## What is expected
Repeat the data in full. Drop every picture.

Stored data:
********************
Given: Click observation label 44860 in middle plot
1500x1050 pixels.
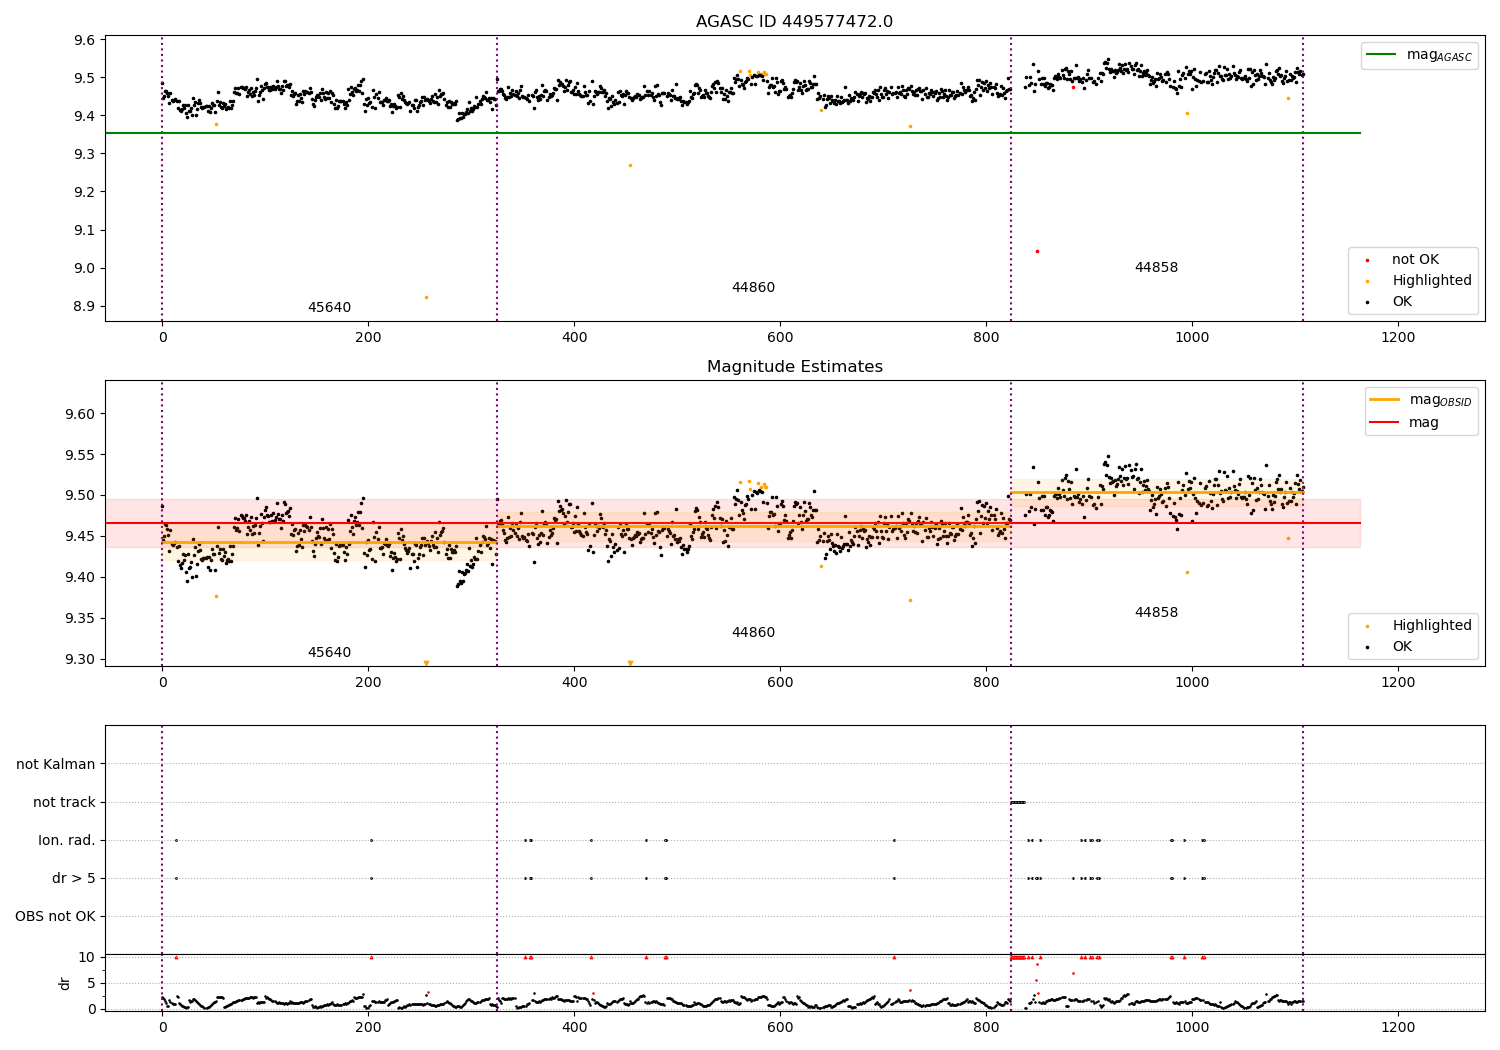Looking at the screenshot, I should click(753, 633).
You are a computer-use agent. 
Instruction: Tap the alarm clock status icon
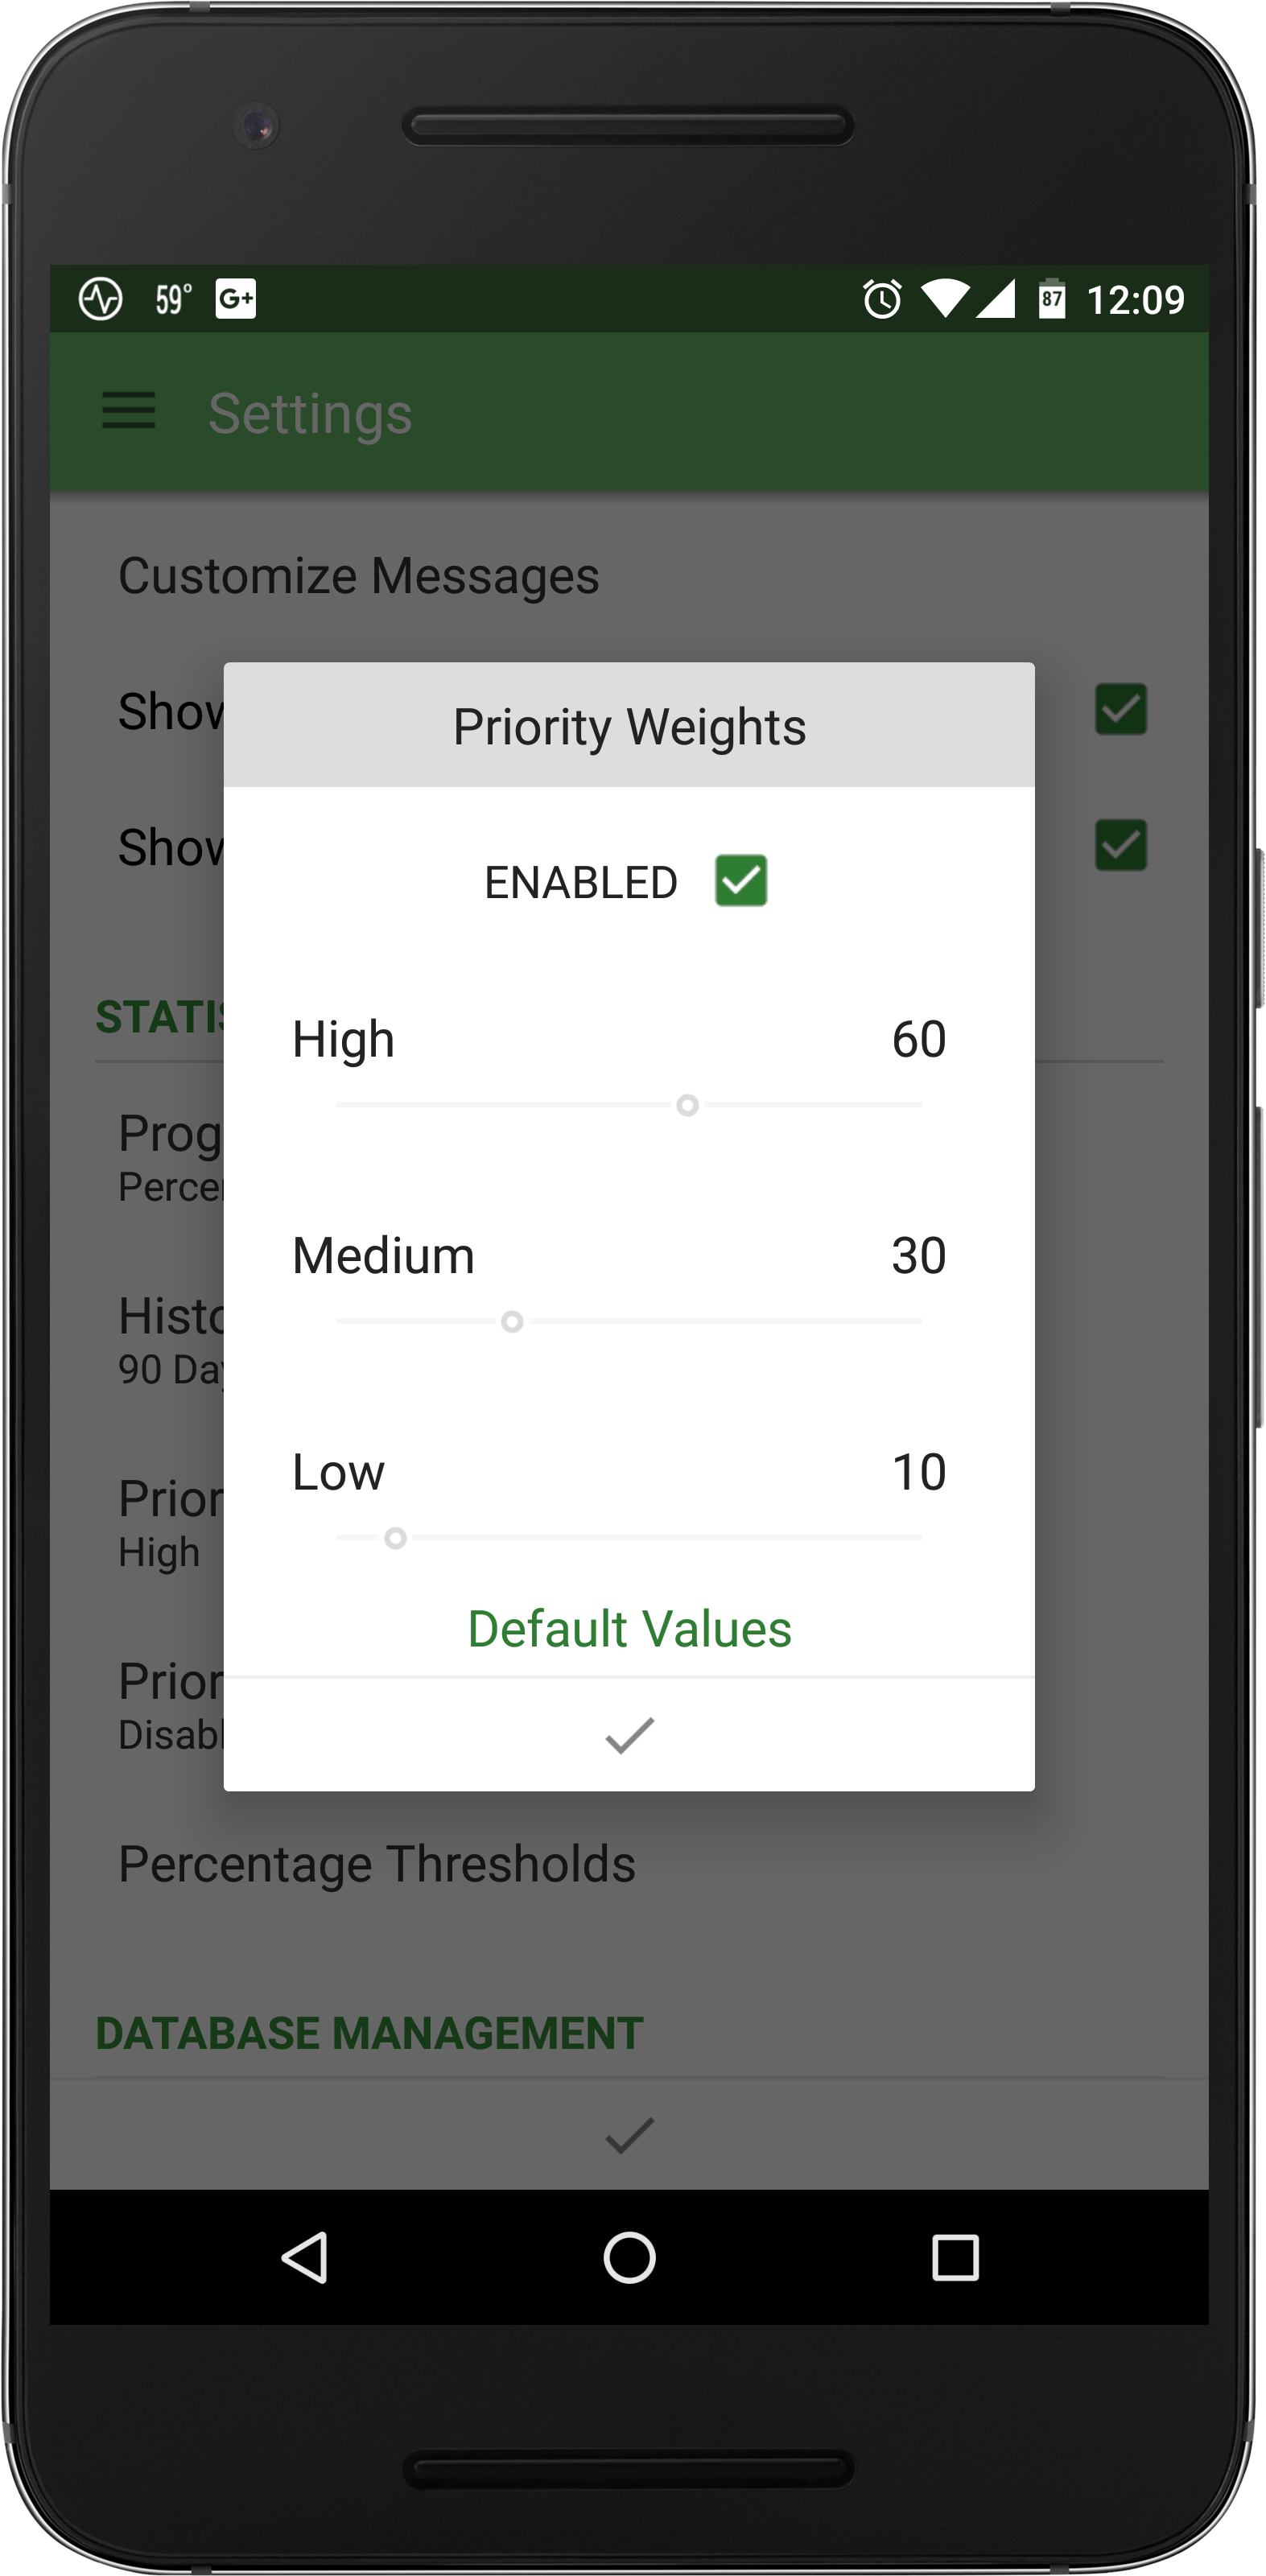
********************
## Expected output
Given: Click observation label 44860 in middle plot
1500x1050 pixels.
Looking at the screenshot, I should click(753, 633).
You are a computer-use agent. 
Instruction: Tap the alarm clock status icon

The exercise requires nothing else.